An amount of debt should be viewed relative to assets. Banks do this every day when consumers apply for a mortgage. They compare the amount of the loan to the value of the house, often referred to as “loan-to-value,” and in this case, doing the same should view margin debt as a percentage of the S&P 500 (see Chart B - Margin Debt % of S&P 500). On a relative basis, margin debt has consistently stayed between 1.6% – 2.2% of the value of the S&P 500 index since 2007. Hence, margin debt has not increased when compared to the assets that margin debt is supporting. Second, the amount of margin debt should intuitively rise and fall with the stock market because investors want to own more stocks in a rising market and less in a weak one.

However, nothing in this chart indicates that there is even an ounce of predictive power in the red line versus the blue. If there were any indication, there would be a visible lag between the two lines or statistical relationship hidden in the data.
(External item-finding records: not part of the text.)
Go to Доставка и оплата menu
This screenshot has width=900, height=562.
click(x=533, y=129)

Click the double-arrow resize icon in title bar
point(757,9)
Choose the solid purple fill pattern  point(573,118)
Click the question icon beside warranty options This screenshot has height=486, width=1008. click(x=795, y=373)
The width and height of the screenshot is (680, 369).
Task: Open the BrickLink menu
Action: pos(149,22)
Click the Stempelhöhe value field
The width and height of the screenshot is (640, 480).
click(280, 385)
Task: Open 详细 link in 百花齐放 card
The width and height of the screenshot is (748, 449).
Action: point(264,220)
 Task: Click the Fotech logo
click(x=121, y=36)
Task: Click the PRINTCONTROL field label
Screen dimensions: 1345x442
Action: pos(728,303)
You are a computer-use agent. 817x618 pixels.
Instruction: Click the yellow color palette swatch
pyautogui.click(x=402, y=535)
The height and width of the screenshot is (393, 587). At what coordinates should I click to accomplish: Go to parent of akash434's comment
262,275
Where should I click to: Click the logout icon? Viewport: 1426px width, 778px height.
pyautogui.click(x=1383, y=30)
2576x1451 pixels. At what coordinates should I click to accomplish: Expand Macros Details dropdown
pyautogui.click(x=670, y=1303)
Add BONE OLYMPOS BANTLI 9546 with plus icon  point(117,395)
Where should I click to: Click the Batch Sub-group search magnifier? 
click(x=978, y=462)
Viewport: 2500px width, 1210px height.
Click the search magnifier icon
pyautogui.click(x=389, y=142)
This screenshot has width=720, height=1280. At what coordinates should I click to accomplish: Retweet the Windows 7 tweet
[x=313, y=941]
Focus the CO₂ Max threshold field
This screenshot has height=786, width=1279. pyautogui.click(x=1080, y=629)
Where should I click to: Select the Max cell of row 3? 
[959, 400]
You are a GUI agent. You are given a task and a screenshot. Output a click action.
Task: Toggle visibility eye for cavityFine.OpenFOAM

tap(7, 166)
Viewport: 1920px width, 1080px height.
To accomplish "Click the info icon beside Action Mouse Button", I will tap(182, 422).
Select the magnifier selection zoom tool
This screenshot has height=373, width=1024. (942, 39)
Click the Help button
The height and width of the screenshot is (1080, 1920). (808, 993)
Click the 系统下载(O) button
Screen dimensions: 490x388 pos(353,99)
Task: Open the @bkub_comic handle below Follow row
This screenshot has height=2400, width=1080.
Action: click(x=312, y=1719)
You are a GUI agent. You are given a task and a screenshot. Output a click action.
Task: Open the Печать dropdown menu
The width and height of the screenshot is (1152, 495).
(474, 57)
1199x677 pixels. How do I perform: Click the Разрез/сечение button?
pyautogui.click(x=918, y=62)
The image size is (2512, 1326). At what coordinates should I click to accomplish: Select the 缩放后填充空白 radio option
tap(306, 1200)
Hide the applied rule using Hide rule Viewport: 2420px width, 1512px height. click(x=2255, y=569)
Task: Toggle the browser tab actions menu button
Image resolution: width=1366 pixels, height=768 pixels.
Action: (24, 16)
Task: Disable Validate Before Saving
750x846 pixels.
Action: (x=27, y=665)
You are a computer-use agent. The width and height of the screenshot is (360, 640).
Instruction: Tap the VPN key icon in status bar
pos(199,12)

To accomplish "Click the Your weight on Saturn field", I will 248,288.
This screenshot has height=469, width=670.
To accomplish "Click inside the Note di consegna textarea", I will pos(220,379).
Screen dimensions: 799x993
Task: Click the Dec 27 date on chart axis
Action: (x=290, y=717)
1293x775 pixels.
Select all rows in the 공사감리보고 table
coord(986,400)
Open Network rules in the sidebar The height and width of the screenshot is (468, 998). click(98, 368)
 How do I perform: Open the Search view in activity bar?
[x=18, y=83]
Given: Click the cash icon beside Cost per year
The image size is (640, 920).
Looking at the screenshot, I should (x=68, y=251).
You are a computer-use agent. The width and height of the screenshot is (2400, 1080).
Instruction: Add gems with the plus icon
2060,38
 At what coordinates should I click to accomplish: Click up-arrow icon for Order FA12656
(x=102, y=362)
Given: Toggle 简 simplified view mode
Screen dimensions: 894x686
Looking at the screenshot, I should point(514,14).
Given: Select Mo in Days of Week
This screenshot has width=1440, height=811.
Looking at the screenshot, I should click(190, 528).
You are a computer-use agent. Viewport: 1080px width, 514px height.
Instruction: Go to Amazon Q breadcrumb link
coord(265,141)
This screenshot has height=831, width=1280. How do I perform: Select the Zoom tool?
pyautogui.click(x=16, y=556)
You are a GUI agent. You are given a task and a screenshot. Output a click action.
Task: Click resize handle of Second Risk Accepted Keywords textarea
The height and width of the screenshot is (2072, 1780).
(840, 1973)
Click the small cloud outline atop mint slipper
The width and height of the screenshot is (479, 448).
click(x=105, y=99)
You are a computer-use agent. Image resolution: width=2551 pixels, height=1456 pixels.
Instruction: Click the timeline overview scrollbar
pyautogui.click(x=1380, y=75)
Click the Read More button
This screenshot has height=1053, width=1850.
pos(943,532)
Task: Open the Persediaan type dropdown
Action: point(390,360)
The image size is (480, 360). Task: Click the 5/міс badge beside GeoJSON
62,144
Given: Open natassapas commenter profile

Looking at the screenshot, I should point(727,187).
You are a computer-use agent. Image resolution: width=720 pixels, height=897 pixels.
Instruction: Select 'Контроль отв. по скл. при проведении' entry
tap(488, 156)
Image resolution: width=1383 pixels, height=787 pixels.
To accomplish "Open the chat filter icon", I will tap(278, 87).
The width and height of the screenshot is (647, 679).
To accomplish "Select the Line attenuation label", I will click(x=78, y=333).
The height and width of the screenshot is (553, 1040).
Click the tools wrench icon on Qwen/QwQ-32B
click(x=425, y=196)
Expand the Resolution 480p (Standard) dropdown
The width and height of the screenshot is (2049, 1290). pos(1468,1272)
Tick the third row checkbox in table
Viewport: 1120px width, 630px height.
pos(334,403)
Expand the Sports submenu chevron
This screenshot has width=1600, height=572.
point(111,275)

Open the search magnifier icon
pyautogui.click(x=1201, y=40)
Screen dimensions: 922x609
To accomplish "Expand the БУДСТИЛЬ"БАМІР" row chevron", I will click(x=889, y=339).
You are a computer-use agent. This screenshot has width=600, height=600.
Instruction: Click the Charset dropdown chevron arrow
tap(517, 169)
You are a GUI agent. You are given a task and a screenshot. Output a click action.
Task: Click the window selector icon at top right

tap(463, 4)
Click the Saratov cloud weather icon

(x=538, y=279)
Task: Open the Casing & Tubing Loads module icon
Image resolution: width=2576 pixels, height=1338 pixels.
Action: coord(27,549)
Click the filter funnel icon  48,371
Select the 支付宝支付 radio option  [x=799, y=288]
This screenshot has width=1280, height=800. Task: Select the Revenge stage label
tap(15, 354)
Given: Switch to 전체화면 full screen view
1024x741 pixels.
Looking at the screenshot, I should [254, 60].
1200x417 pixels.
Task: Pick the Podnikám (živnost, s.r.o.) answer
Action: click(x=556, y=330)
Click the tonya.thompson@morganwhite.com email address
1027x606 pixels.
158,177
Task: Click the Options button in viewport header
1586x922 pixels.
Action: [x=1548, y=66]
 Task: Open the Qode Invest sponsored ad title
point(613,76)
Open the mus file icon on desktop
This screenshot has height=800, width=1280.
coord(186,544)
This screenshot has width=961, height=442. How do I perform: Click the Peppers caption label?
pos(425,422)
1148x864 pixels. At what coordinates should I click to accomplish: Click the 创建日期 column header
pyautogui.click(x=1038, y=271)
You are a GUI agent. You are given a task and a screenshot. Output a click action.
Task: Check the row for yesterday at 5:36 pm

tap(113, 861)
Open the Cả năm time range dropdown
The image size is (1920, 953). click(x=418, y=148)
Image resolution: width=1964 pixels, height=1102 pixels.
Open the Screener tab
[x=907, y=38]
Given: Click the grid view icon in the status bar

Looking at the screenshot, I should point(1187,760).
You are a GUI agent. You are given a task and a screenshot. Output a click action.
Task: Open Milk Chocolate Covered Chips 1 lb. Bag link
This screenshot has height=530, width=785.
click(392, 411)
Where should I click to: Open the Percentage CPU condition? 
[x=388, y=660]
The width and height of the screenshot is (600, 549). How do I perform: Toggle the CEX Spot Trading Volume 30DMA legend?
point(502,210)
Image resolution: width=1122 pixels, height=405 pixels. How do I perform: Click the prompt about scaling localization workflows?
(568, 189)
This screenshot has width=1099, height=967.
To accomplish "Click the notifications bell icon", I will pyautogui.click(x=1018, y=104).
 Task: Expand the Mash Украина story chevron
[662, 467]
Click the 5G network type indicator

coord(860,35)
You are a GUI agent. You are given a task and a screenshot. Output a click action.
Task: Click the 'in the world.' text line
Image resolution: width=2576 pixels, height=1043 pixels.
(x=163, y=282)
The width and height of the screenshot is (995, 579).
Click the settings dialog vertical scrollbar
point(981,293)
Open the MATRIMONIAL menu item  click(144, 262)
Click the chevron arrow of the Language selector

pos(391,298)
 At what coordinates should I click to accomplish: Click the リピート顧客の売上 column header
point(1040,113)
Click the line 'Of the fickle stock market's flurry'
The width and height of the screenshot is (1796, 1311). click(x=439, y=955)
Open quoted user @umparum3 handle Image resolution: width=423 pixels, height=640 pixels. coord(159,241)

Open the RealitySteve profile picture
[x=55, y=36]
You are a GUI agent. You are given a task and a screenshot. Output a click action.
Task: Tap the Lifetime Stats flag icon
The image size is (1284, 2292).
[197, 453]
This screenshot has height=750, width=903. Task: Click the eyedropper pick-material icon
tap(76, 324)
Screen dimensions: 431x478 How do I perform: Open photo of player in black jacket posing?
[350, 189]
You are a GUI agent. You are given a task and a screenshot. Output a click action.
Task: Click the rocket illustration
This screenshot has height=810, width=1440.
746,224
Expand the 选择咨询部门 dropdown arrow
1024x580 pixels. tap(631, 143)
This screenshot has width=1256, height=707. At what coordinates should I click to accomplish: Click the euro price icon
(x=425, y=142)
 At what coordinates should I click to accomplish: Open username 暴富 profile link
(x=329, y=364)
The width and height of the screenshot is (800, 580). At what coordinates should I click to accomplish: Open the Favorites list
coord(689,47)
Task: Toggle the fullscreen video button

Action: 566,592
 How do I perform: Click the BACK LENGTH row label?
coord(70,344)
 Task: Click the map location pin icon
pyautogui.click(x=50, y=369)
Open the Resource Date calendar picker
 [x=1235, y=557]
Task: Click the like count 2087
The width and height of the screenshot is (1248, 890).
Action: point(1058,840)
NOTE:  The data is rather technical, but for those skilled in reading statistical results, the R-squared for the absolute and relative margin debt level to future S&P 500 performance are both below 0.10. In English, that means that from a statistical point of view, there is no relationship whatsoever between the two.

Said another way, the margin debt level today, whether absolute or relative, tells an investor nothing good or bad about the future of equity prices.


This story never seems to want to go away, so the next time the market hits another all-time high, just remember that margin debt is completely irrelevant.

What’s funny about margin debt fear mongering is that it will eventually appear to be right but for all the wrong reasons. Since the relative amount of margin debt to the S&P 500 remains constant over time, a drop in the stock market will equate to a proportionate drop in margin debt. Those who write these email newsletters will then point to the first chart above and claim victory once again as both lines fall over time. However, what they will fail to prove is that the amount of margin debt was the cause of the crash.

The bottom line is that a high level of margin debt has no predictive powers for the stock market, and since it has remained constant on a relative basis for so long, it’s best just to ignore it entirely.